By Brushly · Artist Spotlight · June 2026
There are artists who arrive at their practice through formal training, through institutions and mentors and years of structured study. And then there are artists like Anupam Varshney — who simply began. No school, no syllabus. Just canvas, colour, and a quiet certainty that making art was the thing she was meant to do. Thirteen years later, that certainty has not wavered. If anything, it has deepened.
Varshney works primarily in acrylic, drawn to the subjects that have moved painters for centuries: nature in its fullest expression — flowers in bloom, birds in motion, animals rendered with warmth and precision, and the structural grandeur of architecture. These are not arbitrary choices. They are the things that carry energy and colour in the world as she sees it, and she finds them endlessly generative. The same garden, the same light on a building's facade, can yield something entirely new depending on the day, the mood, the angle of looking.

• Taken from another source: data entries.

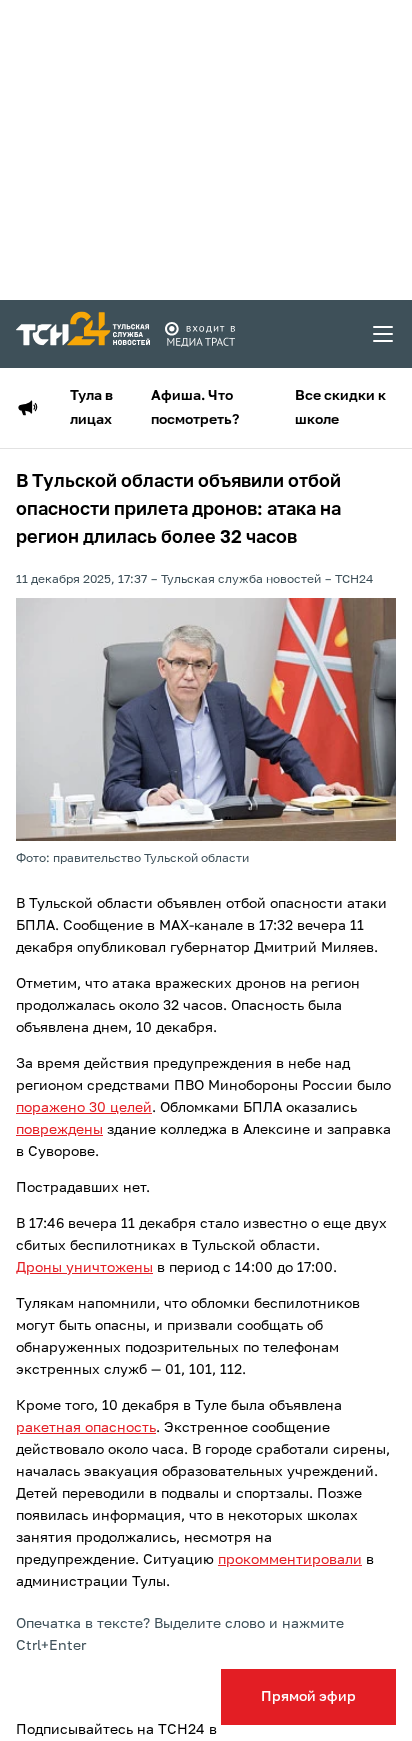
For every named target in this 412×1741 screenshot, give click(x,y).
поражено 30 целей (84, 1108)
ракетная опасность (86, 1428)
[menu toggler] (384, 334)
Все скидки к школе (340, 408)
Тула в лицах (91, 408)
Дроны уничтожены (84, 1268)
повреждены (59, 1130)
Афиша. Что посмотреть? (195, 408)
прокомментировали (290, 1560)
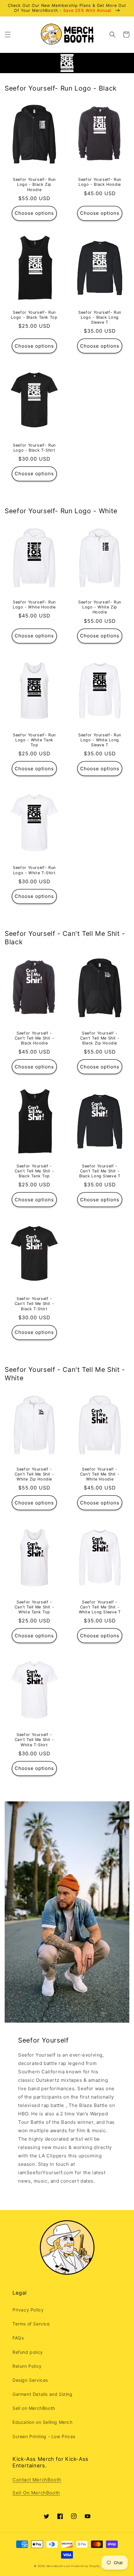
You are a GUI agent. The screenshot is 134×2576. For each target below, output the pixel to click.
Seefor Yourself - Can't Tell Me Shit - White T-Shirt (34, 1739)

"The pursuit of perfection motivates me to practice and paint every day."
— Anupam Varshney
Daily practice is not a discipline Varshney imposes on herself — it is the natural consequence of what drives her. She describes her artistic journey as one of continuous improvement, a pursuit of something slightly beyond her current reach that keeps her returning to the easel. This is the quiet engine of self-taught mastery: not the examination or the grade, but the honest reckoning between what you made today and what you know it could have been.
The Work



A selection of works by Anupam Varshney, whose paintings have been exhibited in art galleries and collected by appreciators across local communities.
Teaching & Sustaining the Practice
For the past decade, Varshney has taught art alongside her own practice — and the two have sustained each other in ways she did not entirely anticipate. Teaching forced her to articulate what she knew intuitively, to slow down the movements that had become second nature and make them legible to someone encountering them for the first time. In doing so, she found she understood her own process more clearly. The knowledge she gave away came back to her refined.
It also, practically speaking, allowed her to keep painting. Teaching created the financial foundation that serious practice requires — and she is candid about this, describing the last ten years as having flowed smoothly, by grace, in a way that has let her remain devoted to the work. There is no pretence here. Varshney speaks about her career with the directness of someone who has simply got on with it: made work, shared it, taught others, made more work.
"Today, people recognize me through my art — and that is my true identity."
— Anupam Varshney
Her paintings have found their way into gallery exhibitions and into the homes of collectors who first encountered her work through local communities — shared in groups, appreciated, bought. She describes the feeling of being chosen by a collector, of someone deciding to live with one of her pieces, with genuine gratitude. It is the kind of reception that sustains an artist not through fanfare but through accumulation: one painting at a time, one relationship at a time.
What Lies Ahead
Varshney is honest about where she stands. Her journey has progressed steadily, and she believes the recognition her work receives is real — but she also holds a quiet conviction that what she has made still awaits the wider audience it deserves. This is not frustration. It is patience, grounded in the same belief she offers to the emerging artists she mentors: that slow and steady progress leads to true success, and that consistent practice always brings better results. She has lived that principle for thirteen years. She has no reason to doubt it now.
What she wants, ultimately, is for her art to be seen — genuinely seen, by people who will sit with it and feel something. Identity, for Varshney, is not a biography or a CV. It is the accumulated body of work: the paintings that carry her way of seeing the world, her response to a flower's colour or a bird's stillness or the play of light on stone. Everything she is as an artist lives there. And she keeps adding to it, every day.
"I believe slow and steady progress leads to true success. Consistent practice always brings better results."